Posted by: Carly Lake
01/02/2018

 

The traditional roles of father as “breadwinner” and mother as “primary caregiver” have been slowly changing over the past few decades and the number of stay at home fathers has doubled since the 1990s. We often hear a lot around creating a work-life balance for mothers, but we don’t tend to hear as much about working fathers.

Fathers, especially those of the millennial generation are taking a much more active role in the rearing of their children and according to the recent 2017 Modern Families Index, more than half would be happy to be demoted into a less stressful job in order to be better fathers. In the report, a third of fathers said that they regularly felt burnt out and struggled to juggle work and family life just as much as mothers. However, they felt that they were less able to talk about these issues than women.

This could be down to the fact that these kinds of issues for women have been well documented and it is considered more socially acceptable for women to discuss their work-life balance because they are still seen as the typical care givers, regardless of career aspirations.
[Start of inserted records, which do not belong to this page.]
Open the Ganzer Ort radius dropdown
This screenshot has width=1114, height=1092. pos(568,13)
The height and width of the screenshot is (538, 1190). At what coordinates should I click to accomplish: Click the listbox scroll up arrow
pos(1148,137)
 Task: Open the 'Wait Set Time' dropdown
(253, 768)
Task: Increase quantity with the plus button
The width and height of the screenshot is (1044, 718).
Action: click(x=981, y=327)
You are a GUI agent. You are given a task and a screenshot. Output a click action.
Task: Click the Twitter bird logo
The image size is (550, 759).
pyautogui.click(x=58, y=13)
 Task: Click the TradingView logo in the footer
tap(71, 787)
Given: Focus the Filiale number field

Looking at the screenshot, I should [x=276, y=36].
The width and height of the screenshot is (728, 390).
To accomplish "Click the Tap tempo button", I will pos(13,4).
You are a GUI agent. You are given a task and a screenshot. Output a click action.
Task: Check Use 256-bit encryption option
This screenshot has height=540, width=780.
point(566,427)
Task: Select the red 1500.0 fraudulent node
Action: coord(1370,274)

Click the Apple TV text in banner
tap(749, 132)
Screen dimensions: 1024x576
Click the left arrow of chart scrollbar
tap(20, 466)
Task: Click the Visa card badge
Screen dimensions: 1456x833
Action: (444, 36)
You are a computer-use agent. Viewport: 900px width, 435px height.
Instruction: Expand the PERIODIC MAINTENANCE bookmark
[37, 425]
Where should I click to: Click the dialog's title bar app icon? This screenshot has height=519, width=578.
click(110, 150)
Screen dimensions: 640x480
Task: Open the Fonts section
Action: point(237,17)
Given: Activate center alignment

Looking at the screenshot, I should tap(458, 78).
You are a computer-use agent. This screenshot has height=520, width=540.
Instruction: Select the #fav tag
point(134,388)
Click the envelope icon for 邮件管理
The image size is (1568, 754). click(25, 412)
Plus, women tend to share problems and if the issue is flagged up by others, women then expect these scenarios and feel that they can talk about them.

With modern life changing the way in which we work, employers need to design employment in a way that suits both men and women to have a good work-life fit, otherwise they risk losing out on talent of future generations.

In the index 15% of millennial mums and 19% of millennial dads felt that work-life balance was hard to achieve; but both parents reported a some level of unhappiness with their work life balance. Men were twice as likely to consider flexible working as having a negative impact on their career than the mothers in the research.

Deemed the “fatherhood forfeit” these dads felt managers gave less workplace support and flexibility to them than working mothers and that there was a stigma against working fathers. With this in mind, organisations need to start focusing on output and results rather than time spent at a desk. In the survey one fifth of fathers said that their employer was unsympathetic about childcare and expected no disruption to work, while 44% of fathers had lied to their employer about family-related responsibilities that “get in the way” of work.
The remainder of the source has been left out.